Porphyromonas gingivalis outer membrane vesicles modulate cytokine and chemokine production by gingipain-dependent mechanisms in human macrophages

Abstract

ObjectiveThe aim was to determine the changes of inflammatory mediator expression in human macrophages stimulated with outer membrane vesicles purified from Porphyromonas gingivalis. Designouter membrane vesicles purified by ultracentrifugation from ATCC 33277 and W83 P. gingivalis strains were used for stimulating human macrophages and determine their inflammatory mediator expression changes.

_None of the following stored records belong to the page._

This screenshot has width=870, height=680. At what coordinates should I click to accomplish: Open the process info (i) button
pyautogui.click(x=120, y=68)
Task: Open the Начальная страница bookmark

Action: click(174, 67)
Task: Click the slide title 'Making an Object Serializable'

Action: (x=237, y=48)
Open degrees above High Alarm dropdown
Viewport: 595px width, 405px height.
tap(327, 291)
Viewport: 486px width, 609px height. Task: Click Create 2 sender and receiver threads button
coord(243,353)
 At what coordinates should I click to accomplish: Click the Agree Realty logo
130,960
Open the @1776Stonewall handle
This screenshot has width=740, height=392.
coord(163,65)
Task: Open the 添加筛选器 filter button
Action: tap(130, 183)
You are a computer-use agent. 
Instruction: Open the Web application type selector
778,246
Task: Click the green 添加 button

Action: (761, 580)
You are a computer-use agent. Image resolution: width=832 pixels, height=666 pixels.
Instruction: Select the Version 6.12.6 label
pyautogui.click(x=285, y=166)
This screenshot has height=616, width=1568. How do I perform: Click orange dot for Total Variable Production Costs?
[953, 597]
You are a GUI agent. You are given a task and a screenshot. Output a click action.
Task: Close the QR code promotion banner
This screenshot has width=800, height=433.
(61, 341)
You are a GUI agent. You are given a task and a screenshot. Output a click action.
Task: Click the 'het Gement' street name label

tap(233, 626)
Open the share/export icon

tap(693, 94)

U937 monocyte cells line were differentiated into macrophages and stimulated with outer membrane vesicles for 30 min and six hours. In Independent experiments, the outer membrane vesicles and viable bacteria control were pre-treated with the gingipain inhibitors KYT-1 and KYT-36 (Arg-gingipain and Lys-gingipain, respectively) or Polymyxin-B to block the lipopolysaccharide activity to evaluate the secretion changes of immune mediators IL-1β, IL-6, TNF-α, IL-8, MCP-1, MIP-1α and RANTES by flow cytometry. A factorial ANOVA was used to analyze the data. ResultsThe outer membrane vesicles of P. gingivalis ATCC 33277 displayed higher Arg-gingipain activity than those obtained from the P. gingivalis W83 strain (0.6 U/μg vs. 0.46 U/μg). Although the outer membrane vesicles of P. gingivalis stimulated the production of cytokines and chemokines, specific Arg-gingipain and Lys-gingipain inhibition induced significant increases in IL-1β, IL-6, IL-8, MCP-1, and RANTES levels, and this induction was significantly greater at 6 h compared to 30 min (*p < 0.05). On the contrary, TNF-α secretion decreased when gingipains were blocked. Conclusionsouter membrane vesicles may play a dual role during P. gingivalis infection based on their ability to induce changes in the immune responses of human macrophages, probably via gingipain-dependent events.